The Neighborly Thing To Do? Why Your Neighbor Might Be Crossing The Line (Literally)

Imagine this scenario: A few months ago, you decided to pack up your things and move to a more suburban area in hopes of living in a more quiet, relaxing environment. You closed on the perfect home and conducted a title search at the recommendation of your real estate agent that came back clean. You’ve heard the cost of living is lower, the community is great, and – best of all – there’s way more outdoor space than your last place had.

However, a weeks after moving in, you looked out your window and saw something strange. Your next-door neighbor was installing a fence on YOUR property.

“I’m new around here,” you think to yourself. “Clearly this is just a misunderstanding.”

But when you went outside to introduce yourself and acknowledge the “elephant in the yard”, the conversation went a very different way. You were told it’s actually not part of your property; in fact, not even those gorgeous spruce trees that caught your eye in the pictures fall on your side of the property line. And now you’ll have to stare at this fence every single day and wonder what could have been…

So, how did this happen?


It’s not uncommon or unrealistic for homeowners to assume they’re protected in the above scenario, especially when they purchase title insurance. However, a title search only confirms the legal ownership of a property – it does not reveal any extra details about the property or location.

More specially, it shows the chain of title, or anyone who has owned the property in the past and who it was transferred to (much like verifying the previous ownership of a motor vehicle). It will also reveal if there are any general real estate taxes against the property or outstanding judgments that could impact the new owner’s claim to the home or its value.


What the new homeowner should have done in that scenario is purchased a property survey prior to closing, which provides an abundance of valuable information. Here are some of the benefits that come with getting a survey on top of a basic title search.


A licensed surveyor will be able to provide legal documentation that details the exact location of boundary lines and which structures you legally own on and near the property. You may be pleasantly surprised to find out that your home sits on much more land than you initially anticipated. On the flip side, a survey might reveal that your property’s boundary lines fall short of your expectations.


Beyond its location and legal existence, a survey will show any recorded, physical improvements in relation to the property. As a new homeowner, it’s important to know to your easement rights, or how your property is being used by another individual, agency, or public entity (for parking, utilities, landscaping work etc.). For example, your neighbor may not even be able to access their property without crossing through yours, so these types of agreements are fairly common.


An encroachment, on the other hand, happens when someone violates your property rights by extending past the lawful boundaries in place. It can as simple as an overgrown hedge or something more serious like a storm pipe running through the middle of your backyard without your prior knowledge.
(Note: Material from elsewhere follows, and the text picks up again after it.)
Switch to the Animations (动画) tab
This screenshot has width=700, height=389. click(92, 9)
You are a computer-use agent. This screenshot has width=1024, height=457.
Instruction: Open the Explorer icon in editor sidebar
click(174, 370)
You can’t make a claim against any individual or entity without legal ground to stand on, and that’s where the property survey comes into play.


Simply put, it’s all in the paperwork. If and when you decide to get a permit or dispute a property line agreement, you’ll need a survey that’s been certified to you. Not to mention, these disagreements can put a damper on any future plans you have for your home, like building your own fence, extension, or even a swimming pool.

Work with your title agent to do the necessary research and due diligence ahead of time so you can steer clear of these situations. Purchasing a property survey will give you peace of mind, help you protect your investment, and minimize those awkward encounters with your neighbors.